Unlike other countries in Europe, U.K. consumers are less likely to wait for seasonal sales to buy premium products. Just 15% of U.K. consumers reported only buying during this period. Similarly, less than 5% of buyers purchase only when new collections debut, meaning U.K. luxury consumers are less driven by new releases and sales than their European counterparts. Furthermore, unlike other European consumers, British luxury enthusiasts become aware of new brands or new releases when visiting department stores (55%), and are less likely to visit new brand stores (10%) to follow recent trends.

According to McKinsey and Deloitte, luxury brands' success relies greatly on creating positive experiences for consumers and developing a physical attachment to their products. Consumers are more likely to purchase premium products when they can see and feel them in person. For these reasons, regular retail stores are essential for their business model. Especially for consumers over 45, retail stores are where they most often make purchases, accounting for over 80% of their luxury goods acquisitions. Most buyers (54%) between 45 and 54 years old also report that a major advantage of buying in stores is being able to immediately take their items. Older consumers (over 55 years old) mention one of the main reasons they prefer to purchase luxury goods in stores is receiving in-store service. Therefore, purchasers over 45 enjoy visiting stores because of the ability to see and feel products, buying them immediately, and receiving high-quality service.
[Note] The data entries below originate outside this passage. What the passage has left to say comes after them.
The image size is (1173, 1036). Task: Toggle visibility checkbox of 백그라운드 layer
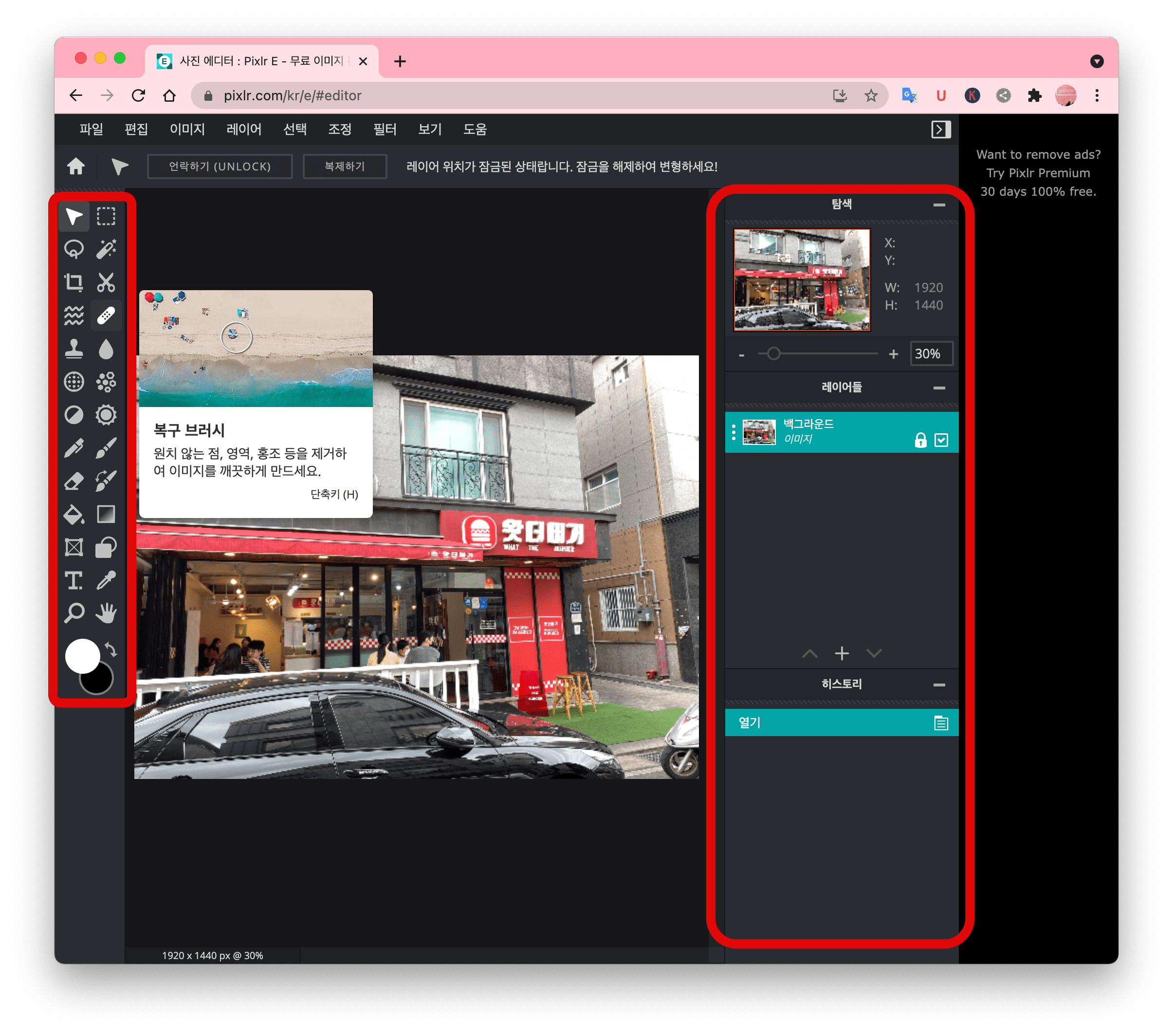(x=941, y=440)
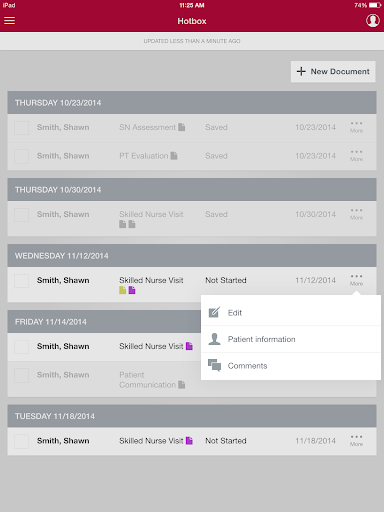Image resolution: width=384 pixels, height=512 pixels.
Task: Open the hamburger navigation menu
Action: coord(9,21)
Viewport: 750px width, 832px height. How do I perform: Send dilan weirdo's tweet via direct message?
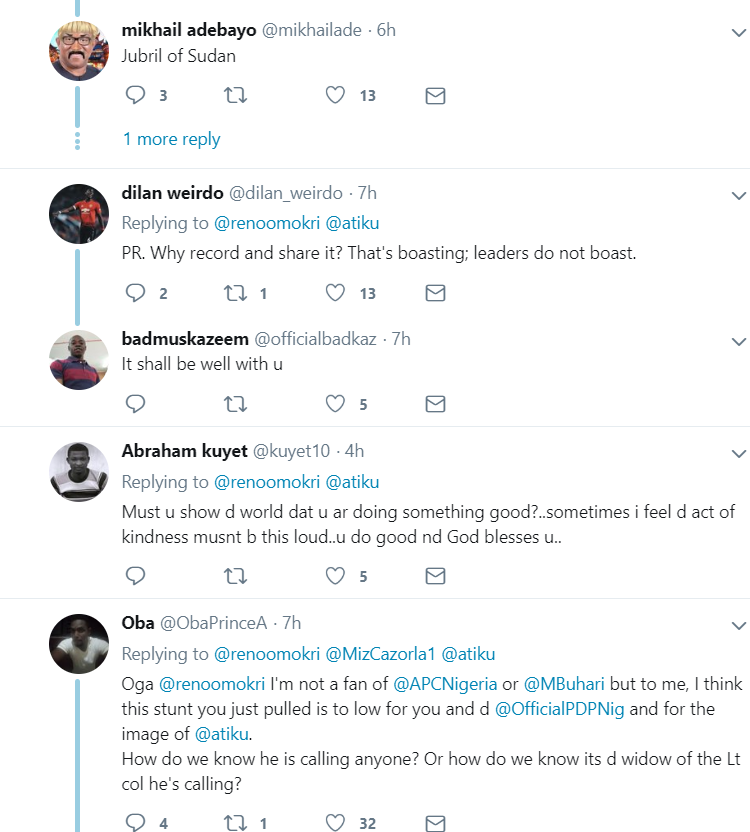(x=435, y=293)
Another relevant finding is the influence of social media in purchasing decisions. The Deloitte study found U.K. consumers are more likely to use social media to look for latest trends (58%), gather information about prices (46%), and come up with gift ideas (42%). Here, it is important to mention most male customers (51%) use social media to find product reviews, comments and, recommendations. Finally, a majority of consumers over 34 become aware of new luxury brands and premium products through magazines, while a majority of younger consumers do so online. Overall, the most relevant marketing channels for learning about new brands are magazines, online media, and television, in that order.


Although we were unable to find information about the premium consumer electronics market and consumer profile, we were able to identify some relevant consumer electronics market trends. Additionally, we also included relevant information regarding premium goods consumers in the United Kingdom, including details about purchasing channels, brand awareness, and marketing channels.